Last week, in the run up to Pentecost, I was struck by some of the images used in the readings from the Saints in the Office. I have turned some of them into guided meditations to use with children. Images can be useful as they can go beyond words. Sometimes, in the Spiritual life our experience of God is difficult to explain and we struggle with words. Offering these images to children will mean that they have a store to draw on as they encounter God now and in the future. In each mediation there will be extracts from the reading that inspired each image. This can be omitted for younger children. The first image is of rain.

Close your eyes.

Imagine a dry hillside. It hasn’t rained for a long time. Have a look around you. What can you see?

There is a tree a little way away. Walk towards it. It looks dry and the leaves are drooping. The ground around it is dry.


As you walk, it starts raining.


As you stand in the rain, look at what is happening to the tree. It is changing. As the rain gets harder you might want to stand and get wet or shelter under the tree.


What we see happening to the tree, is like what happens to us when we allow the Holy Spirit to work in our lives.

(For older children: St Cyril of Jerusalem wrote “Like a dry tree which puts forth shoots when watered, the soul bears the fruit of holiness when repentance has made it worthy of receiving the Holy Spirit.”)

As the rain stops, walk down the hillside. There is a garden there. Walk around the garden and look at all the different plants. What is there? Fruit? Vegetables? Flowers? Take some time in the garden.


The rain brings life to all these plants. They are all different. They have different fruits. Yet they all grow in the garden. The Church is like the garden. The Holy Spirit brings about different things in different people, yet we are all part of the Church. Each person brings something unique and special to the Church.
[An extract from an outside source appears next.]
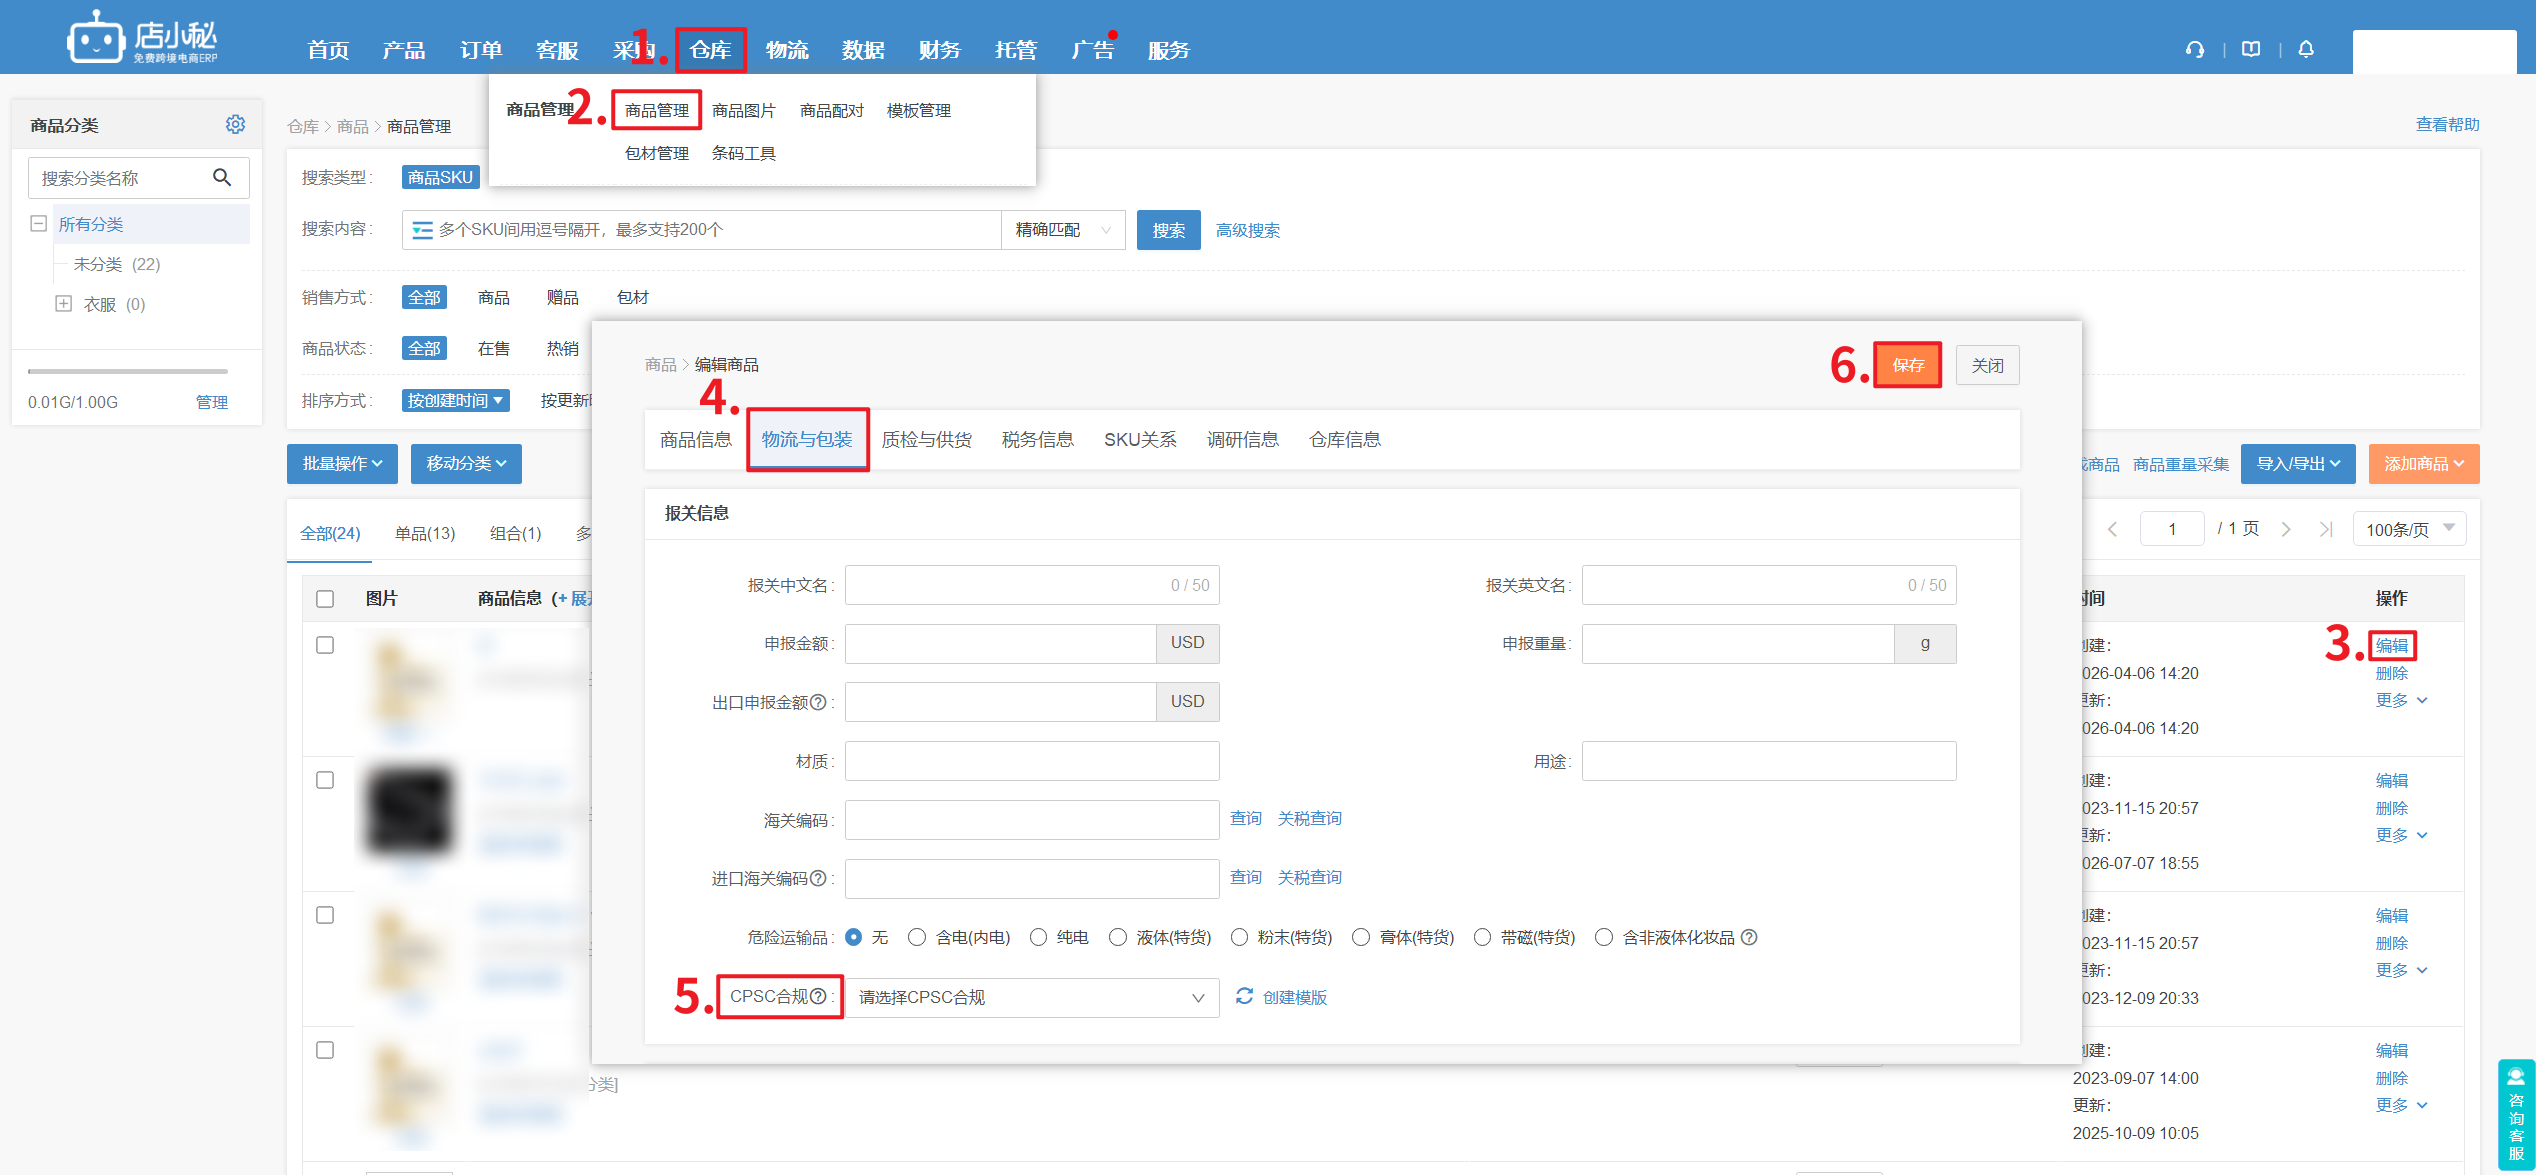Open the help book icon in header
Viewport: 2536px width, 1175px height.
pos(2251,49)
(For Older Children: St Cyril wrote “Water comes down from heaven as rain, and although it is always the same in itself, it produces many different effects, one in the palm tree, another in the vine, and so on throughout the whole of creation. It does not come down, now as one thing, now as another, but while remaining essentially the same, it adapts itself to the needs of every creature that receives it. In the same way the Holy Spirit, whose nature is always the same, simple and indivisible, apportions grace to each man as he wills”)

When you are ready, leave the garden and walk back up the hillside. Then open your eyes.

In true Ignatian tradition, you can always repeat a meditation, not by doing it again but by returning to the image. For example, with this one the following day you might want to return to the tree to see how it has changed over night, or return to the garden maybe to look at a vine growing there. The repetition might be shorter than the original. With older children you might remind them of content of the previous time and give them time to go back to which ever place they want. It is worth taking a little time to try different ways of doing a meditation so that children get used to it. And don’t forget to take time to enjoy it yourself.